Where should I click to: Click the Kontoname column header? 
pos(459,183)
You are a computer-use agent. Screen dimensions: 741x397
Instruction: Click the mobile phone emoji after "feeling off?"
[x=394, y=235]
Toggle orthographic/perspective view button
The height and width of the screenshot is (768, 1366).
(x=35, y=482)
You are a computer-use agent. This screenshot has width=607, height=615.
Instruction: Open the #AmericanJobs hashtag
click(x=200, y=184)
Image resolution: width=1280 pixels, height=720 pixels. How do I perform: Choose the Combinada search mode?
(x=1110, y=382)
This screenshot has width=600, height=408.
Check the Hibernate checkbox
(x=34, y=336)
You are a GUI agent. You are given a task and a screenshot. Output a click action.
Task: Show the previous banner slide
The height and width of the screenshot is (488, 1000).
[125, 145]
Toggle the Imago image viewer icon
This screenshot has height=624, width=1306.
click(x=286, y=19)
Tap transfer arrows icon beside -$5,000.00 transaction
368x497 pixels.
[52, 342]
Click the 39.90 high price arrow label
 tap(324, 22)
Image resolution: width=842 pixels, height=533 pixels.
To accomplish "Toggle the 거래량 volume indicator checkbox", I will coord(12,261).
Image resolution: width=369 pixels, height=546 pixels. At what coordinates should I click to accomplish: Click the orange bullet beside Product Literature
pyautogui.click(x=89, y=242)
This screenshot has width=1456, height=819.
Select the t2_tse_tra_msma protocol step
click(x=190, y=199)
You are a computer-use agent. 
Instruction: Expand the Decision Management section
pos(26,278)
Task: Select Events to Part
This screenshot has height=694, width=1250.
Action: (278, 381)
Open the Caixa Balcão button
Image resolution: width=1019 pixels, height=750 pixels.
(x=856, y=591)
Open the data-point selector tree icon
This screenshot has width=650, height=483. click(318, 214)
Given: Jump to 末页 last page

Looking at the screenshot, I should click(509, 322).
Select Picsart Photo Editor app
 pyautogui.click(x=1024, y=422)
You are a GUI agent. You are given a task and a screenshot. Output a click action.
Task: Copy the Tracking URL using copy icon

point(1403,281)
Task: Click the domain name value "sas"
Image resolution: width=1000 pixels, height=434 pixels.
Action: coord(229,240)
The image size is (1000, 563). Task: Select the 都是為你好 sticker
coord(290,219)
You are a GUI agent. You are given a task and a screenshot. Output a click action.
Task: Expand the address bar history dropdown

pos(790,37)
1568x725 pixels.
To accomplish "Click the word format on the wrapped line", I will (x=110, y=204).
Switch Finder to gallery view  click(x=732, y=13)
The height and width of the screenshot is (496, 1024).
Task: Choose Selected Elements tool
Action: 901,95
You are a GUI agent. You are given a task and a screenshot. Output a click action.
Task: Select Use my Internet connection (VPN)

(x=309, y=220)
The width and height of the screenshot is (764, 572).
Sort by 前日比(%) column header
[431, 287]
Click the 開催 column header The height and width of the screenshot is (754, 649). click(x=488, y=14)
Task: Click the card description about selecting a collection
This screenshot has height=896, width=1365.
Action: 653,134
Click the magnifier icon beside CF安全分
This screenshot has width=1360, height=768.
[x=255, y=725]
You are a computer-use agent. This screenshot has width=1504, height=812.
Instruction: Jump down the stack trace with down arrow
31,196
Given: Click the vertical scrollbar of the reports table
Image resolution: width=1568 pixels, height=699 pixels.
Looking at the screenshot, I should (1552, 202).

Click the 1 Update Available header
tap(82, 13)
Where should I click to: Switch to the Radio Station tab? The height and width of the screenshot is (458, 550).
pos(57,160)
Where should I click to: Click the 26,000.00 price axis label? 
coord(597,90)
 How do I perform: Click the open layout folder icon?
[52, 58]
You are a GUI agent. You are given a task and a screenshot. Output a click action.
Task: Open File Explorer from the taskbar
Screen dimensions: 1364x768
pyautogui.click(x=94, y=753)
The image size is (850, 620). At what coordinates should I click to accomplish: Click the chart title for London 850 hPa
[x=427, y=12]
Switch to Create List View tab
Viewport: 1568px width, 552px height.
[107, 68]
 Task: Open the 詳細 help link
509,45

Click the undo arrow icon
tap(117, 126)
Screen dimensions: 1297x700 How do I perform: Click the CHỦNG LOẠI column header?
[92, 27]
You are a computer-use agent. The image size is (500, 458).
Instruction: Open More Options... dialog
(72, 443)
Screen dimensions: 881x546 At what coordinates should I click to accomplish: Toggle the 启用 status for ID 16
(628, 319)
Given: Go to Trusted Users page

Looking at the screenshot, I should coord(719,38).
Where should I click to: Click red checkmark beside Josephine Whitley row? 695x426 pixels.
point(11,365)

* _AIM_:
Render the records, starting at the line containing "Screen dimensions: 881x546" and running through the end of the records, as a two-column CSV with the header input,output. Give one row per record, with its text under input and its answer under output, each in a single quoted field with line breaks turned into spaces.

* _EXERCISE SOLUTION_:
input,output
"Screen dimensions: 881x546 At what coordinates should I click to accomplish: Toggle the 启用 status for ID 16","(628, 319)"
"Given: Go to Trusted Users page","Looking at the screenshot, I should coord(719,38)."
"Where should I click to: Click red checkmark beside Josephine Whitley row? 695x426 pixels.","point(11,365)"